Yapacaklarımı gözden geçirdim. Kanlı elbiselerimi ve yüzümü yıkadım. Parmak izi bırakmadım kanlı bir havluyu kadının yüzüne kapattım. Üzerindeki altınları aldım. Yatak odasına girip çekmeceleri karıştırıp hırsızlık süsü verdim. Saçlarımı, kollarımı jölelemiştim iz kalmasını, kıl dökülmesini istemedim. Cinayette kullandığım eşyaları daha sonra bir torbaya koyup, DSİ kampı yakınlarında yaktım. Bu olayı sadece aile mutluluğumuz için annemin mutluluğu için yaptım. Cinayetten sonra babam 5 vakit namaza başladı ve evden çıkmıyor. Annem ile babamın arası iyi olmaya başladı. Benim istediğim de buydu. Kadının üzerinden altınlarını aldım ve logara attım. Amacım para falan değil, aile hesaplaşmasıydı. Polis birkaç kez benim ifademe başvurdu onlara göre ben katilim ama ellerinde, delilleri yoktu. Polis eninde sonu da suçu ailemizden birisinin üzerine yıkacaktı. Buna en yakın kişi ya ben, ya da babamdı. Ama ailemin bu olayla ilgisi yok. Onlar da benden şüpheleniyor" dedi.

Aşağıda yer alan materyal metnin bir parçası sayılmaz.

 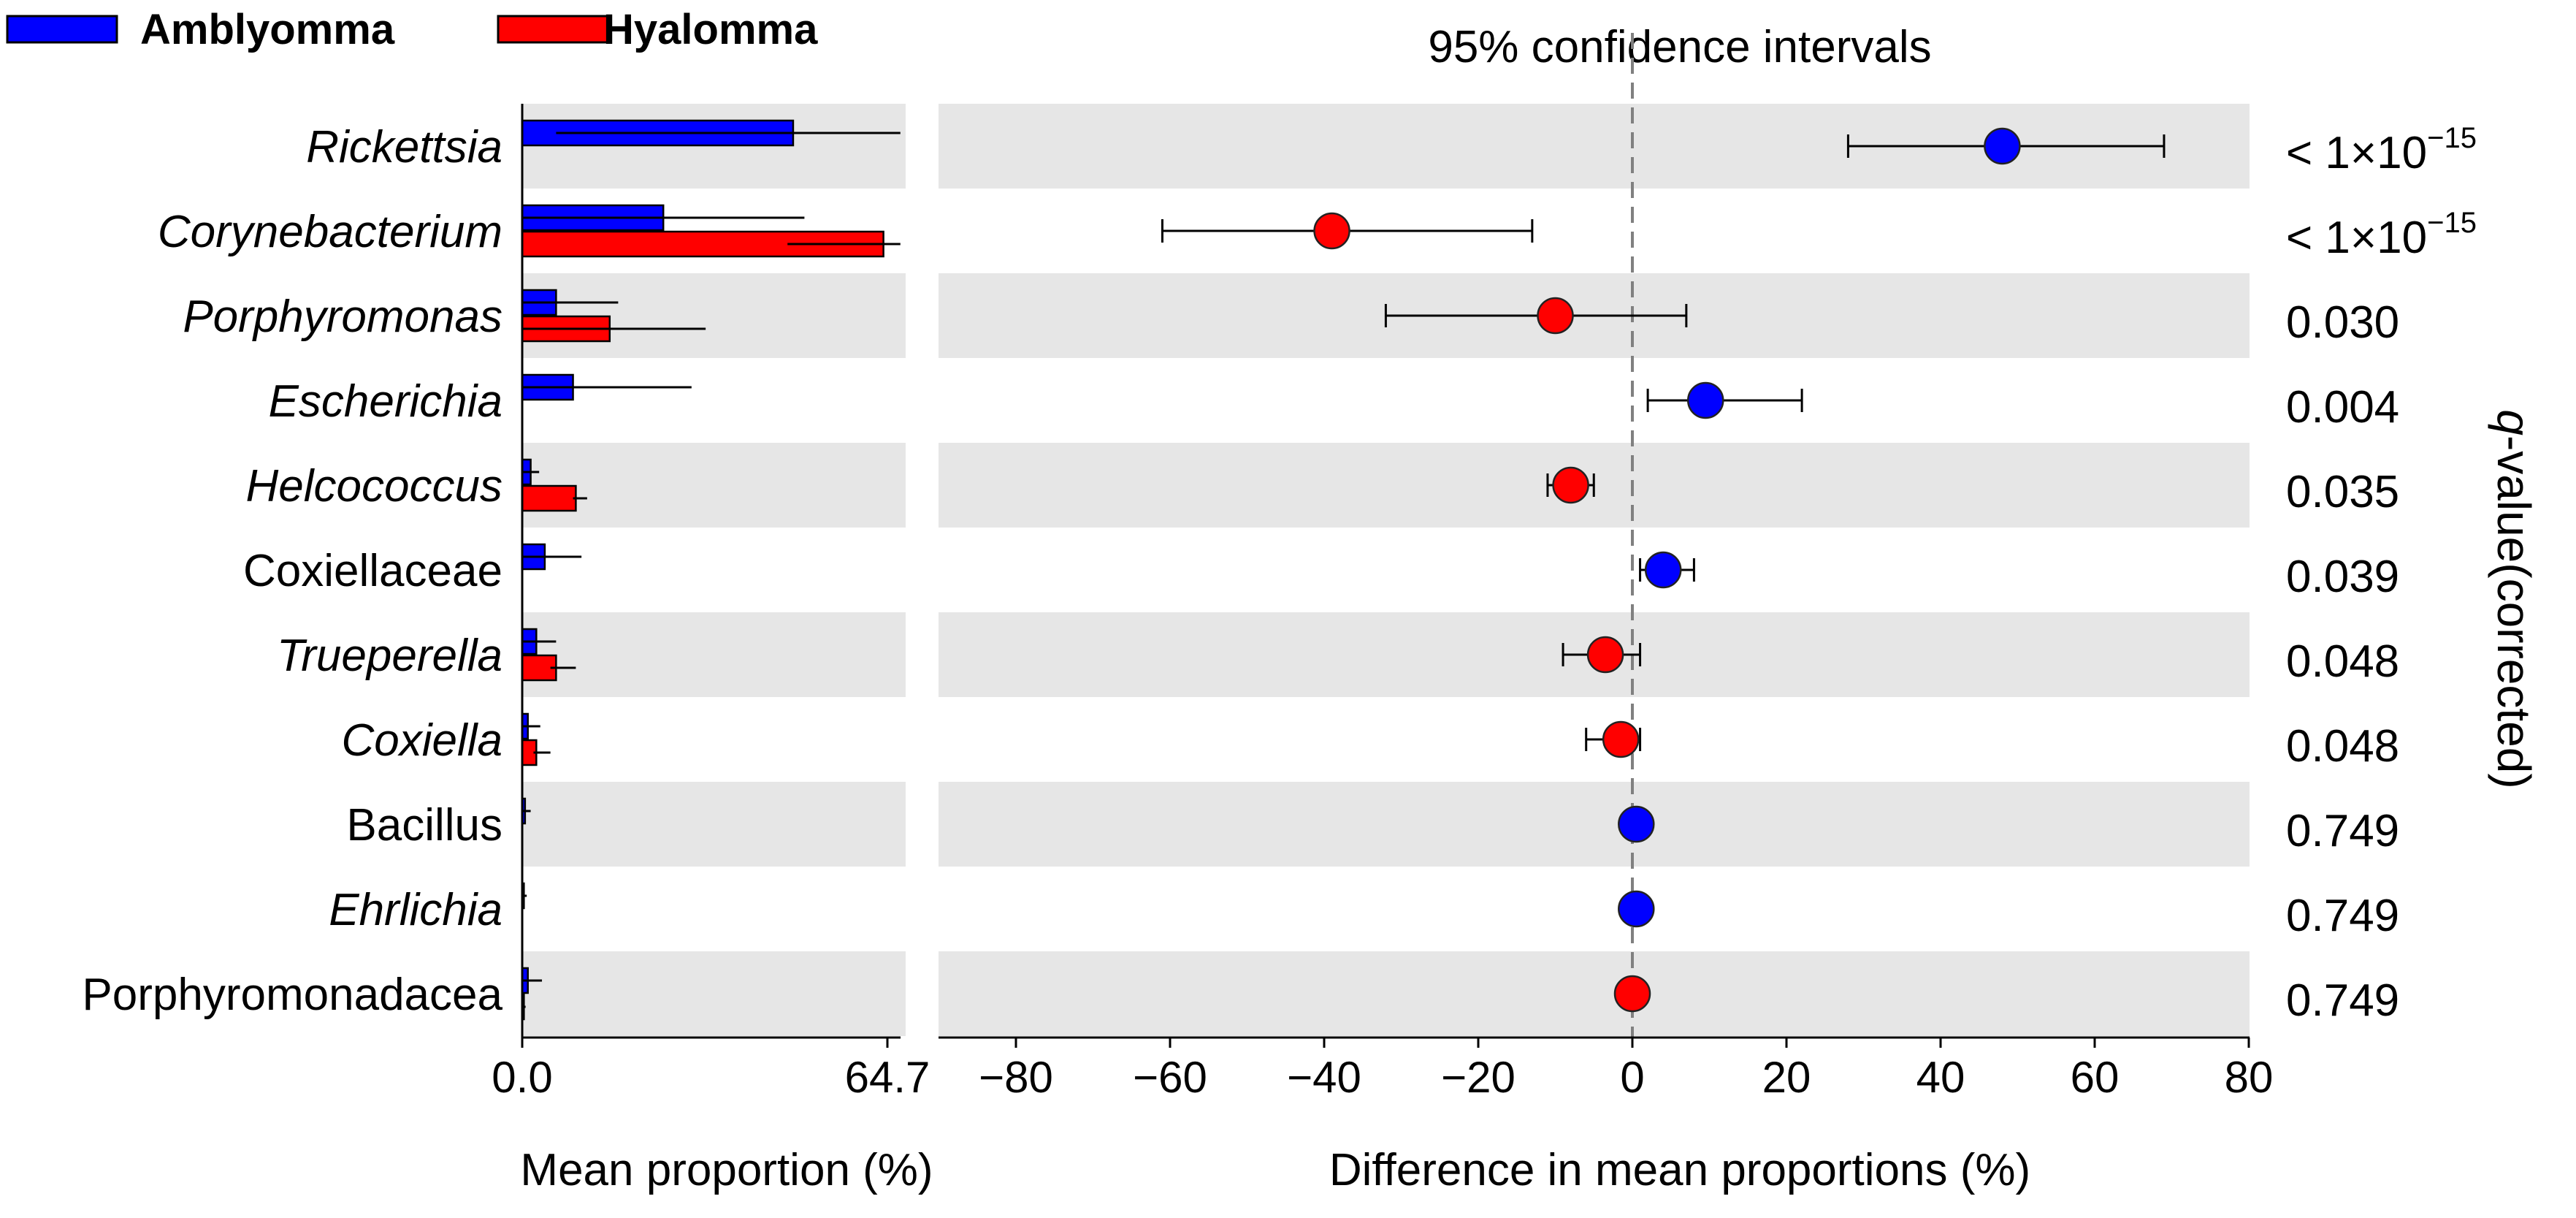 I want to click on left-panel-bands, so click(x=714, y=570).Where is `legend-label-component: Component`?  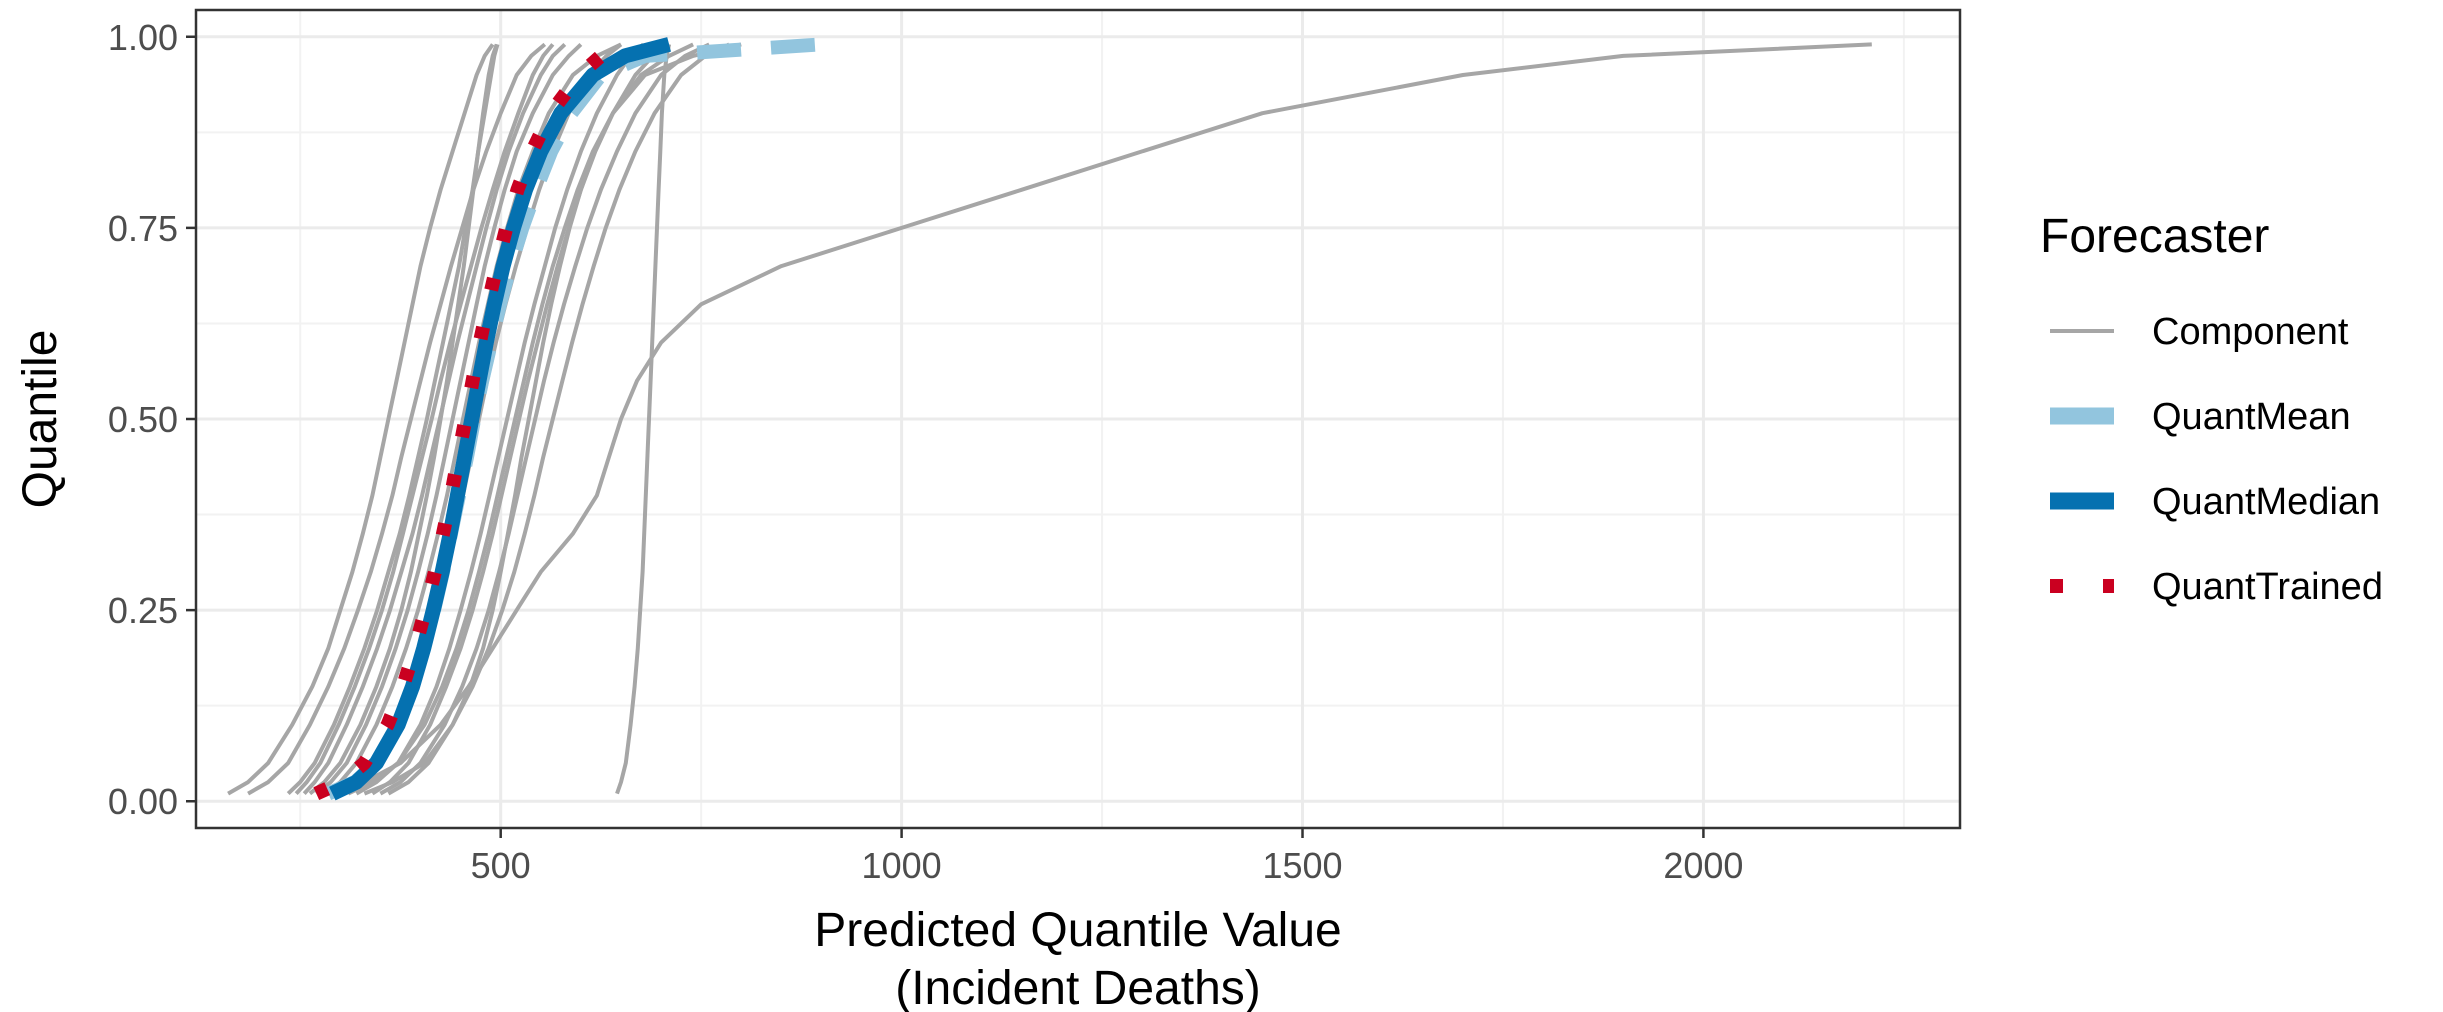
legend-label-component: Component is located at coordinates (2250, 332). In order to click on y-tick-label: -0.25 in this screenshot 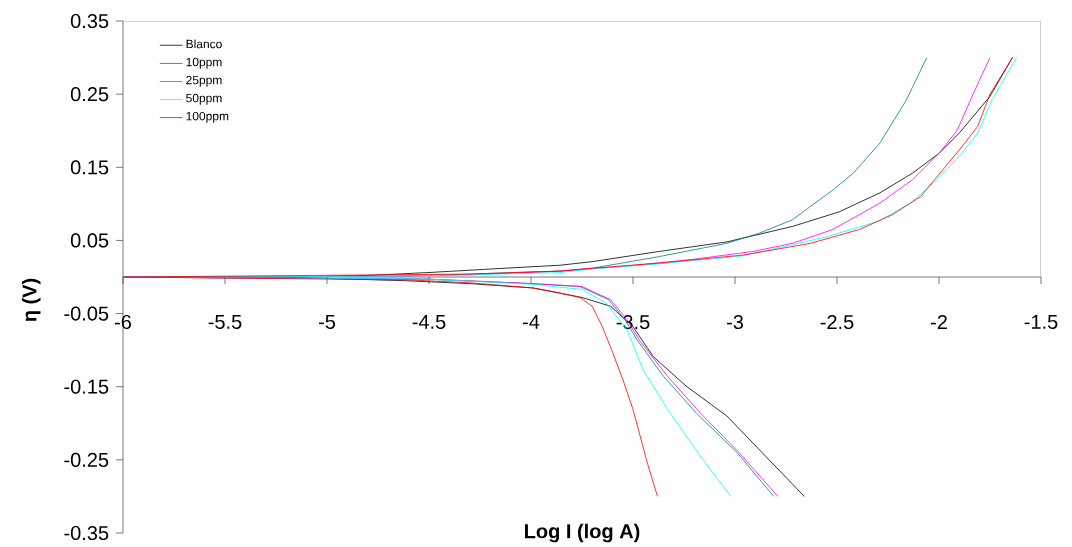, I will do `click(86, 460)`.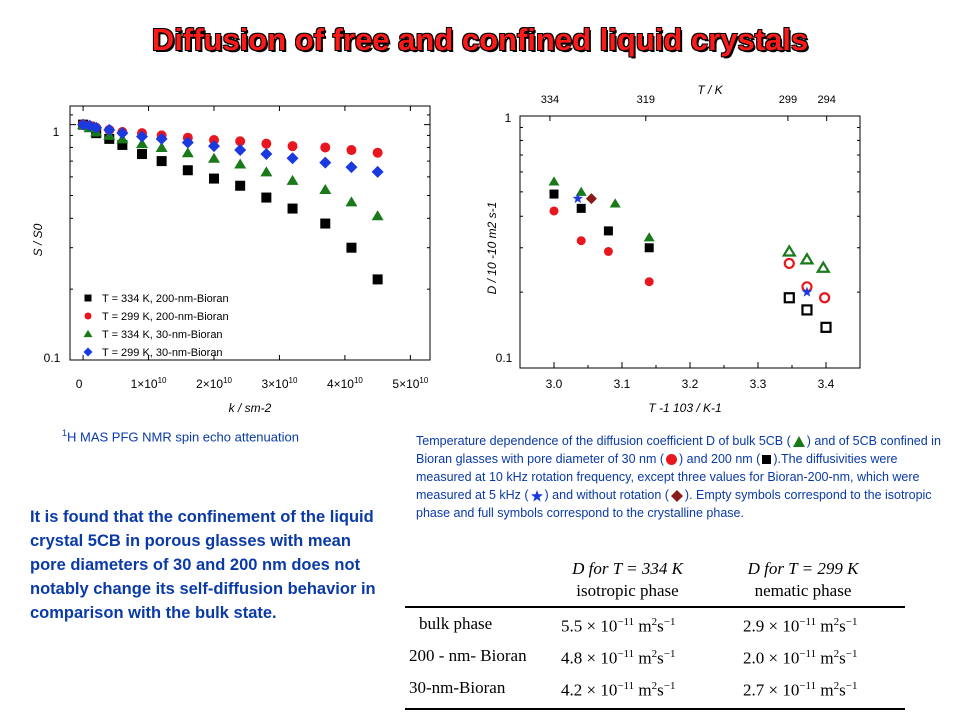  What do you see at coordinates (655, 709) in the screenshot?
I see `table-bottom-rule` at bounding box center [655, 709].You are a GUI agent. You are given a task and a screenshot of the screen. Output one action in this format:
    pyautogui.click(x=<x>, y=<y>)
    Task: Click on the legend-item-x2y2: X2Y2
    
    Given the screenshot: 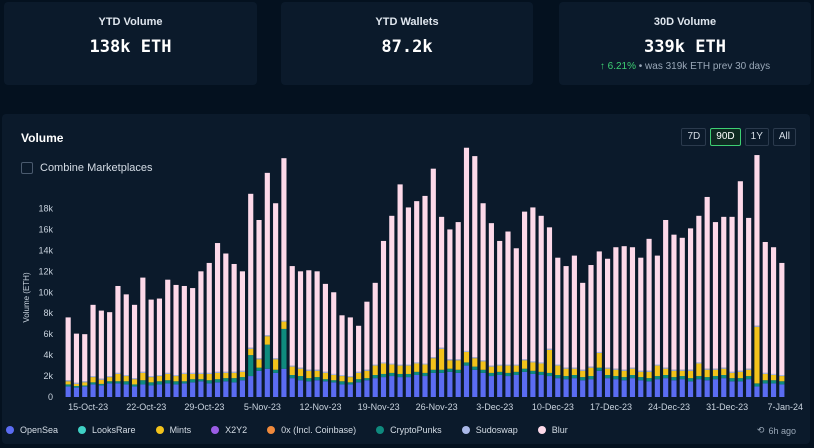 What is the action you would take?
    pyautogui.click(x=229, y=430)
    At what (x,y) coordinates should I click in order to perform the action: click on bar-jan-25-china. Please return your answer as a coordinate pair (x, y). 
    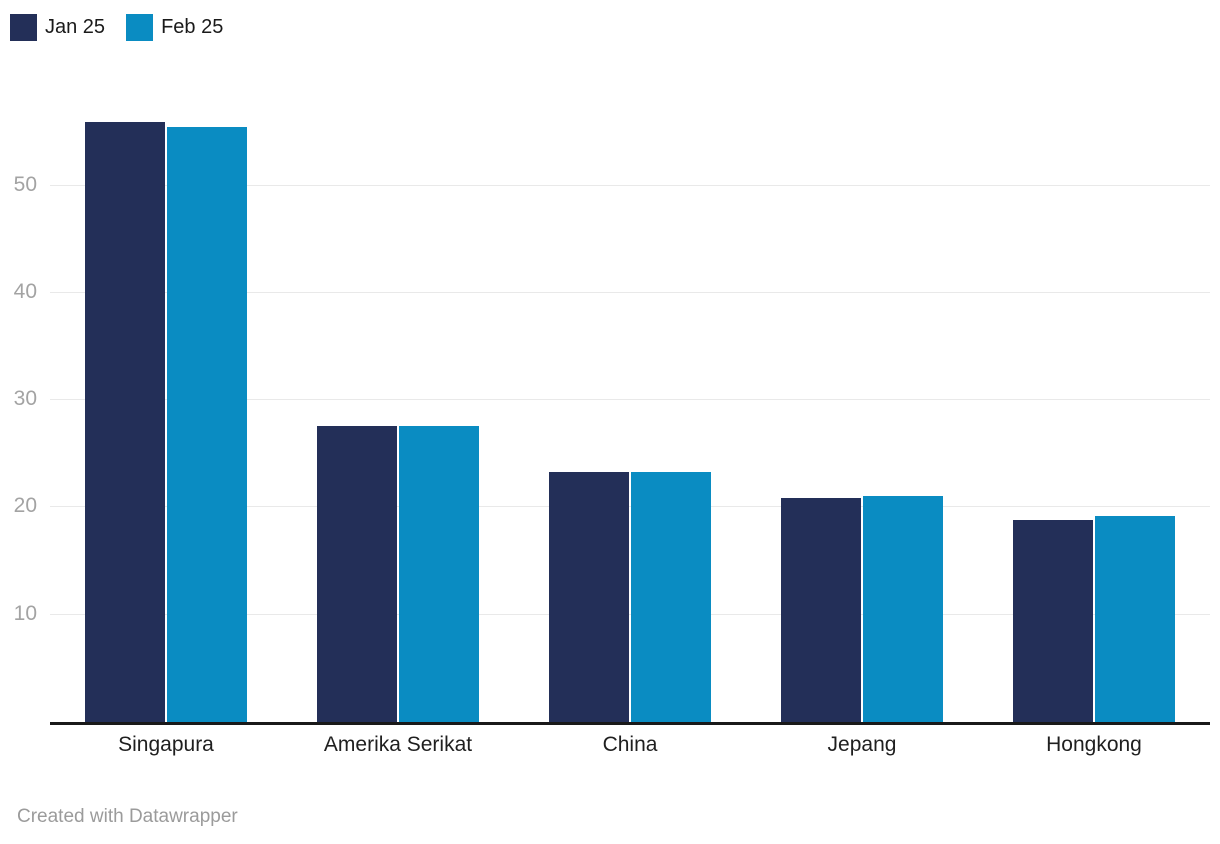
    Looking at the image, I should click on (589, 597).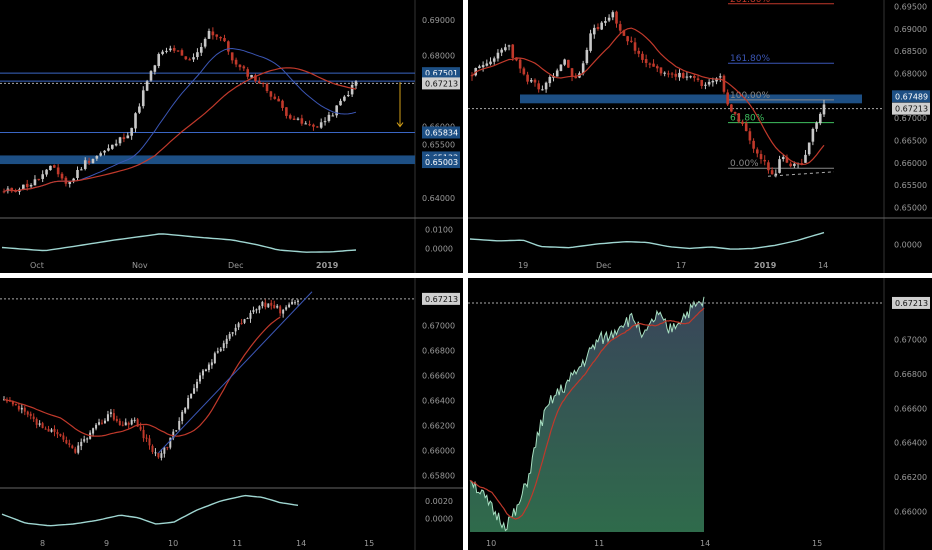  Describe the element at coordinates (180, 130) in the screenshot. I see `tl-ma-red` at that location.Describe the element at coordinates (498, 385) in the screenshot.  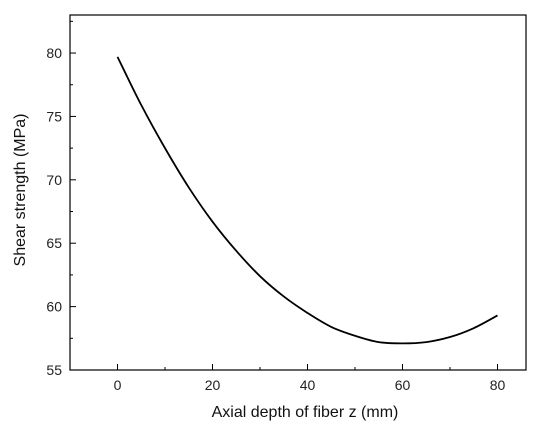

Gölcük Deniz Hastanesi'nin 22.9.2003 günlü raporuna göre epilepsi hastası olduğunu belirten raporla askere gitmediğini, sürekli ilaç aldığını almadığı takdirde çevresine zarar verdiğini söyleyen Çakır, "Öldürdüğüm kadın geceleri rüyama giriyordu. Unutmak istiyordum ama unutamıyorum, Kan mı çekiyor ne sürekli evinin etrafında dolaşıyorum. Kadının evinde benim götürdüğüm çiçek var. Evin içini avucumun içi gibi biliyorum" şeklinde konuştu. Furkan Çakır, kameraya açıklamalarından sonra, Emniyet Müdürlüğü'ne giderek teslim oldu.